- Assignment:
When you return the data, keep each character exactly as it appears.

- Input:
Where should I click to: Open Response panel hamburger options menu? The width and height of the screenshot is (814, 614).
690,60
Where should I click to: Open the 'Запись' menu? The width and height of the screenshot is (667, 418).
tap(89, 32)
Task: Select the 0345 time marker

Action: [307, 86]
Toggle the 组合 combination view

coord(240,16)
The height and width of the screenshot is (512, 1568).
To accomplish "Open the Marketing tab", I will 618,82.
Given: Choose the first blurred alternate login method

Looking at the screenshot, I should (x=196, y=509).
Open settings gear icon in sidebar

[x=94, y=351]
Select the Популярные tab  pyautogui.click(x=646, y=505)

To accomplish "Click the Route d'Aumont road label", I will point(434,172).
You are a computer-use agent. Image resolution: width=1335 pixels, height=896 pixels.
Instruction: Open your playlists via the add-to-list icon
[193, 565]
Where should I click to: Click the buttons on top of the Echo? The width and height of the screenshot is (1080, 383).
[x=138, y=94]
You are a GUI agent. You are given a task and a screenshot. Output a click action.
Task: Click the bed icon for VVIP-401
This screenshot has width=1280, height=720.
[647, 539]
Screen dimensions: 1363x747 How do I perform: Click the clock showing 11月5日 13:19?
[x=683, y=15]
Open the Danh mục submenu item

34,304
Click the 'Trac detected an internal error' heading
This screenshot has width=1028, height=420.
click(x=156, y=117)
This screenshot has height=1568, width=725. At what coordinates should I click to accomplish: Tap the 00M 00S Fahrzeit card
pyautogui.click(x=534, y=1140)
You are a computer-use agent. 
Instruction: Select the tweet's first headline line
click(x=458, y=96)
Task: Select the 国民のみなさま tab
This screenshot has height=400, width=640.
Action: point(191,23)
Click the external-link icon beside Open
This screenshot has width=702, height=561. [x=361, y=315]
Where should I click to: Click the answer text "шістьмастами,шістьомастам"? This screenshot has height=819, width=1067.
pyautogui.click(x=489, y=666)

- Result:
Where should I click to: Open Response panel hamburger options menu? The width and height of the screenshot is (814, 614).
690,60
Where should I click to: Open the 'Запись' menu? The width and height of the screenshot is (667, 418).
tap(89, 32)
Task: Select the 0345 time marker

Action: [307, 86]
Toggle the 组合 combination view

coord(240,16)
The height and width of the screenshot is (512, 1568).
To accomplish "Open the Marketing tab", I will 618,82.
Given: Choose the first blurred alternate login method

Looking at the screenshot, I should (x=196, y=509).
Open settings gear icon in sidebar

[x=94, y=351]
Select the Популярные tab  pyautogui.click(x=646, y=505)

To accomplish "Click the Route d'Aumont road label", I will point(434,172).
You are a computer-use agent. Image resolution: width=1335 pixels, height=896 pixels.
Instruction: Open your playlists via the add-to-list icon
[193, 565]
Where should I click to: Click the buttons on top of the Echo? The width and height of the screenshot is (1080, 383).
[x=138, y=94]
You are a GUI agent. You are given a task and a screenshot. Output a click action.
Task: Click the bed icon for VVIP-401
This screenshot has width=1280, height=720.
[647, 539]
Screen dimensions: 1363x747 How do I perform: Click the clock showing 11月5日 13:19?
[x=683, y=15]
Open the Danh mục submenu item

34,304
Click the 'Trac detected an internal error' heading
This screenshot has width=1028, height=420.
click(x=156, y=117)
This screenshot has height=1568, width=725. At what coordinates should I click to accomplish: Tap the 00M 00S Fahrzeit card
pyautogui.click(x=534, y=1140)
You are a computer-use agent. 
Instruction: Select the tweet's first headline line
click(x=458, y=96)
Task: Select the 国民のみなさま tab
This screenshot has height=400, width=640.
Action: point(191,23)
Click the external-link icon beside Open
This screenshot has width=702, height=561. [x=361, y=315]
Where should I click to: Click the answer text "шістьмастами,шістьомастам"? This screenshot has height=819, width=1067.
pyautogui.click(x=489, y=666)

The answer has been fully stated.